What is needed is an exact copy of the lines from the line holding "[Menu] (16, 16)" through the end of the material, with no other lines and no pictures.

▶ [Data section]
[Start of section]

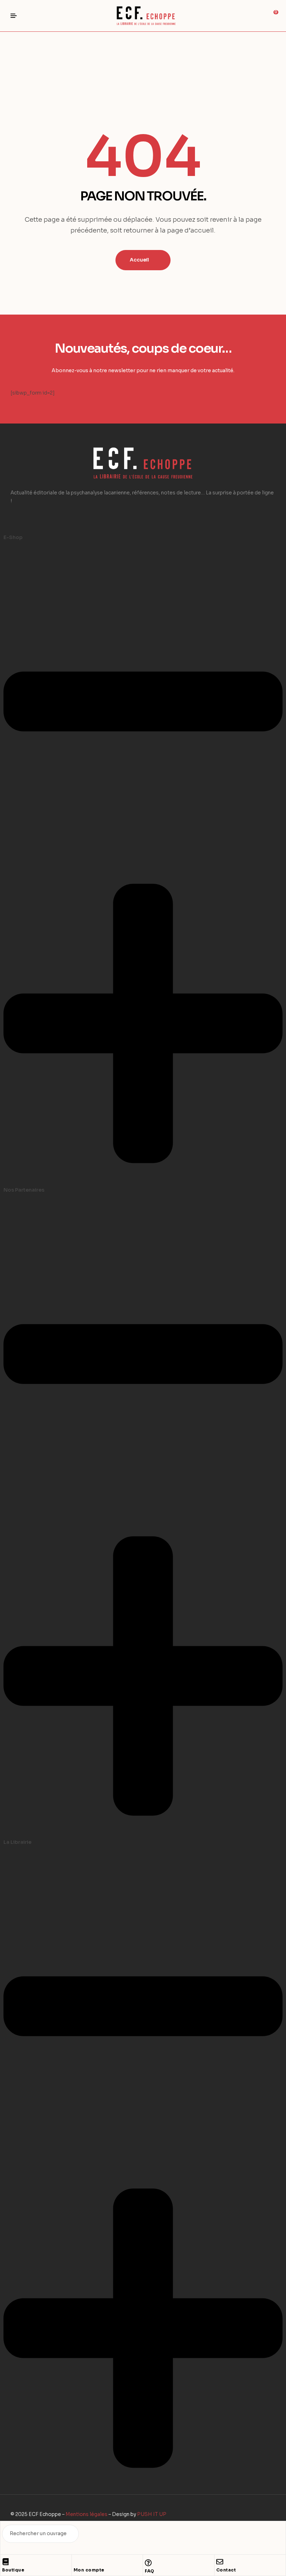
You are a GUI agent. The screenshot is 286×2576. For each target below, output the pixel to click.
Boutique (13, 2570)
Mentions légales (86, 2514)
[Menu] (16, 16)
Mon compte (89, 2570)
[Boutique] (5, 2561)
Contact (226, 2570)
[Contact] (219, 2561)
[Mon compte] (77, 2561)
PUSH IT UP (151, 2514)
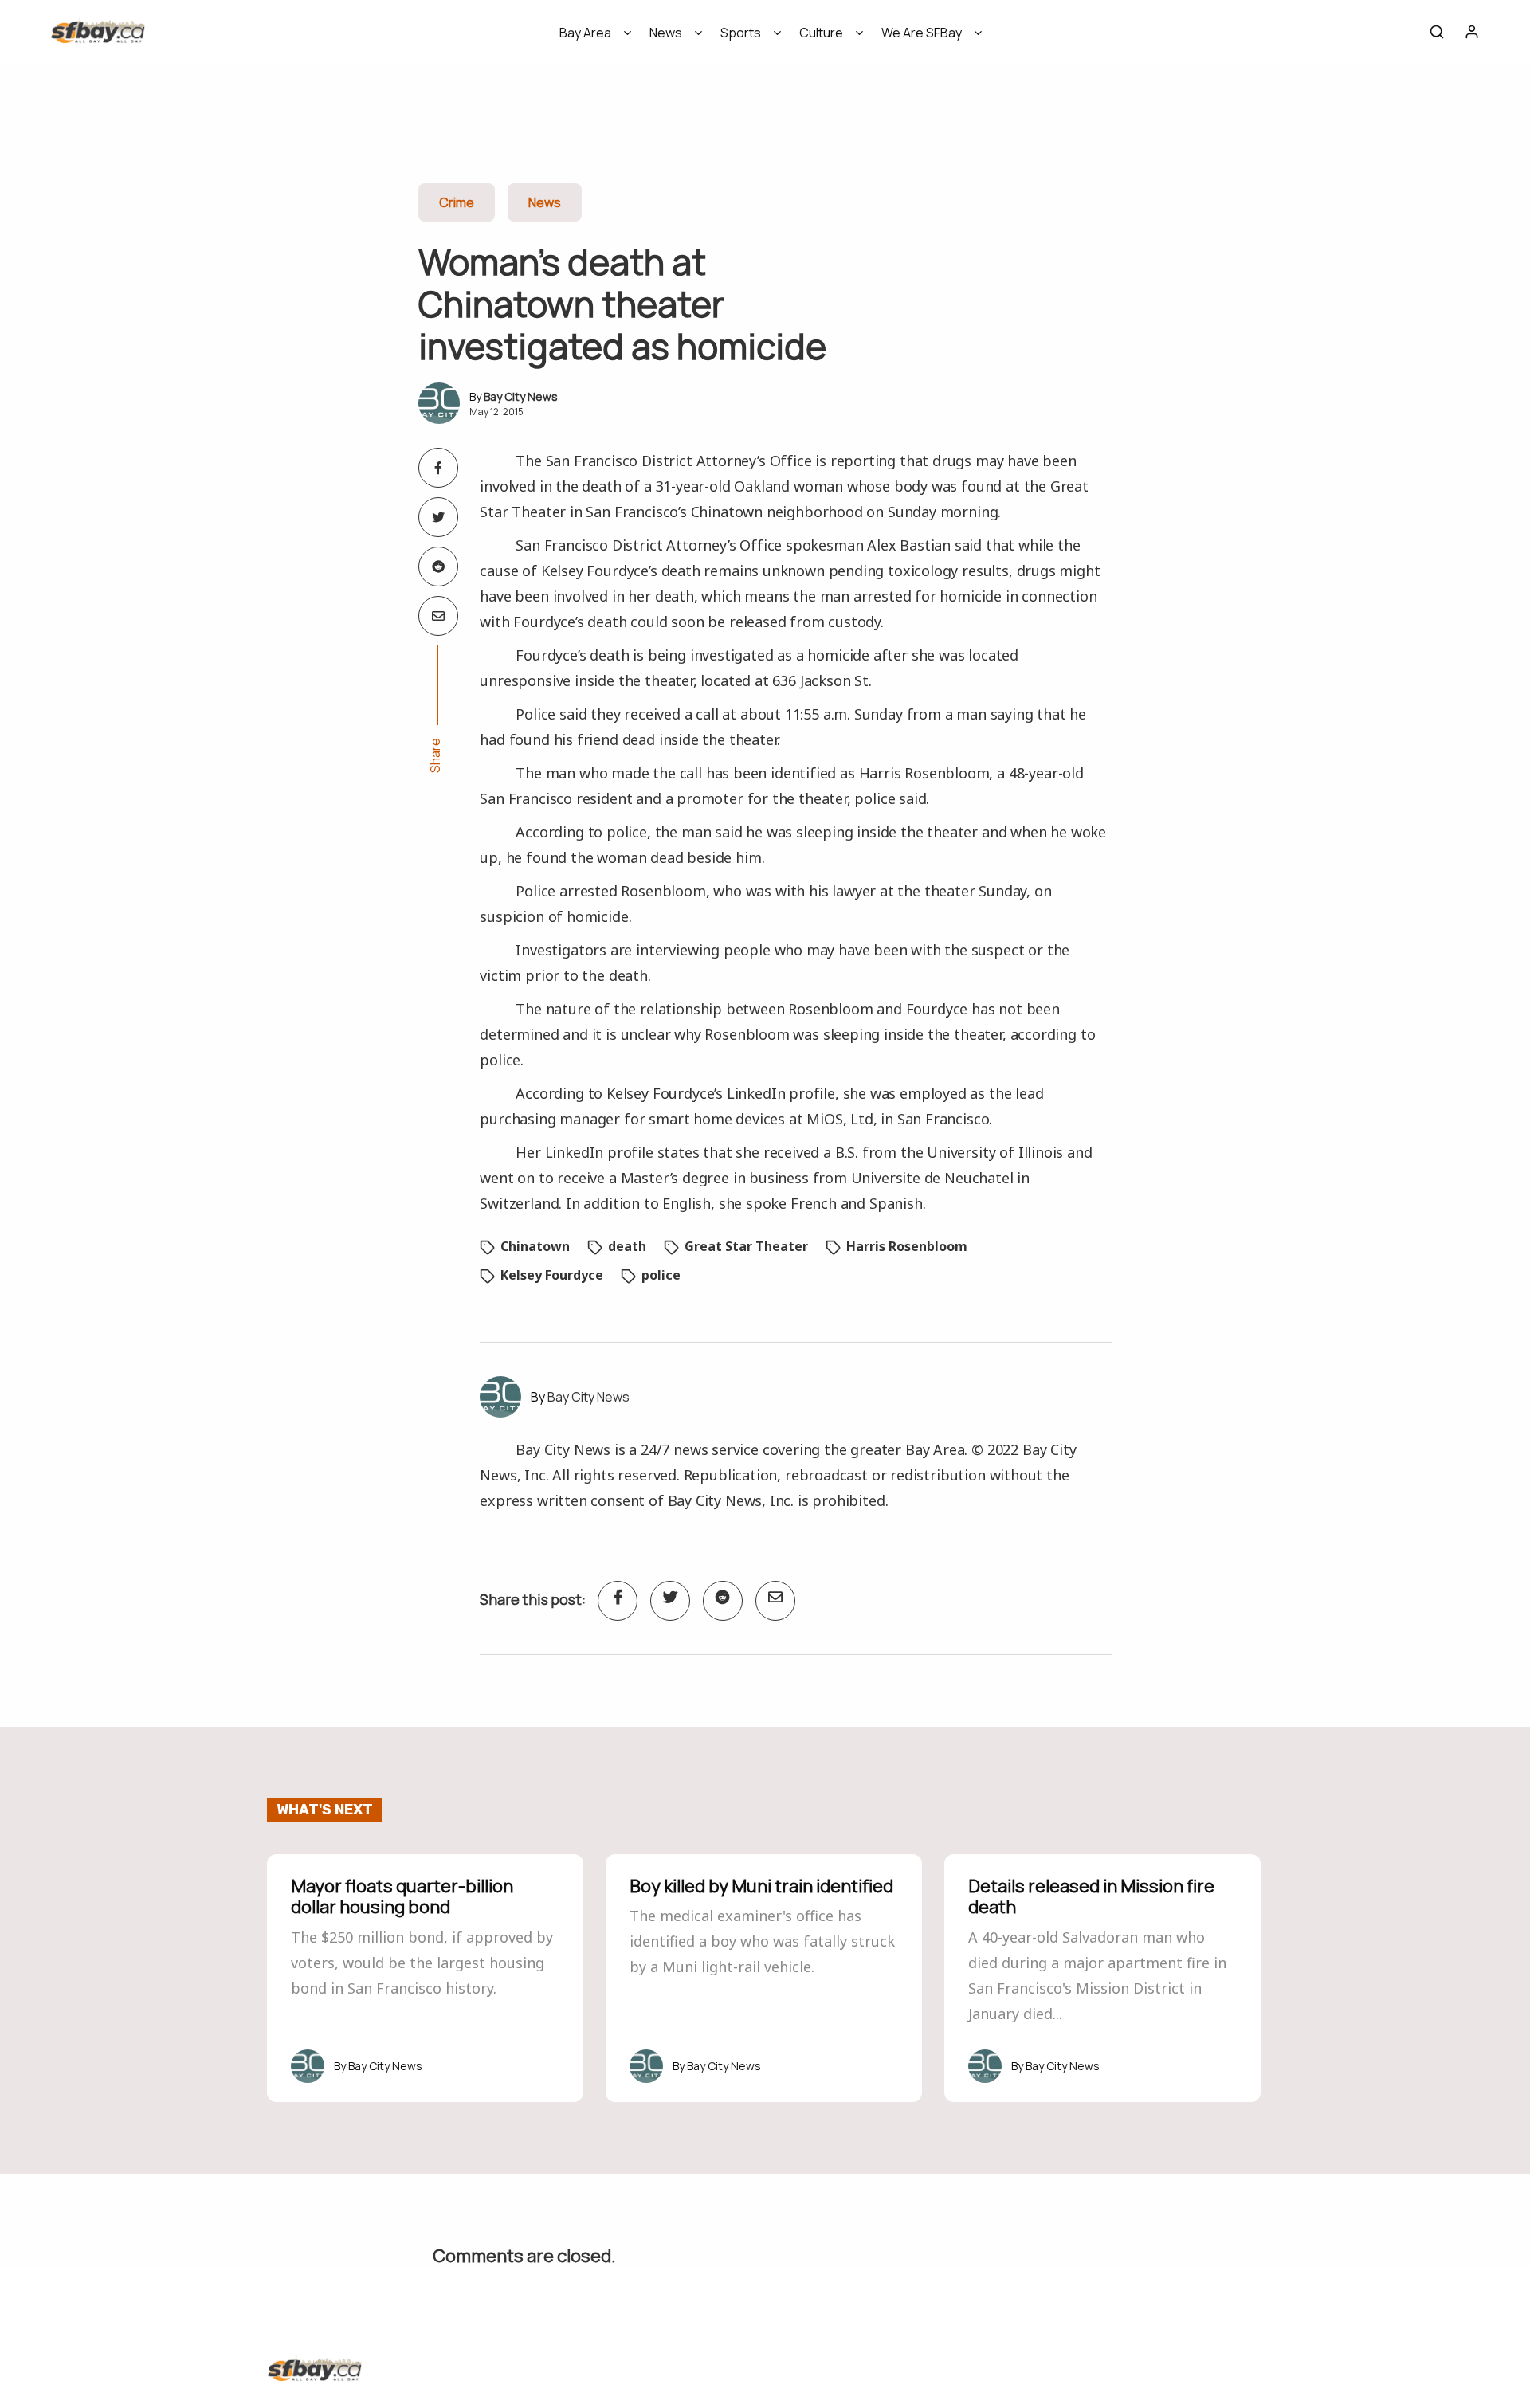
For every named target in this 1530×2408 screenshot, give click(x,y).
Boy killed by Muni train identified (761, 1886)
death (627, 1246)
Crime (456, 202)
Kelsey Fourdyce (551, 1275)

[End of section]

▶ [Answer space]
[Menu] (16, 16)
Mon compte (89, 2570)
[Boutique] (5, 2561)
Contact (226, 2570)
[Contact] (219, 2561)
[Mon compte] (77, 2561)
PUSH IT UP (151, 2514)
For every named target in this 1530×2408 screenshot, give click(x,y).
Boy killed by Muni train identified (761, 1886)
death (627, 1246)
Crime (456, 202)
Kelsey Fourdyce (551, 1275)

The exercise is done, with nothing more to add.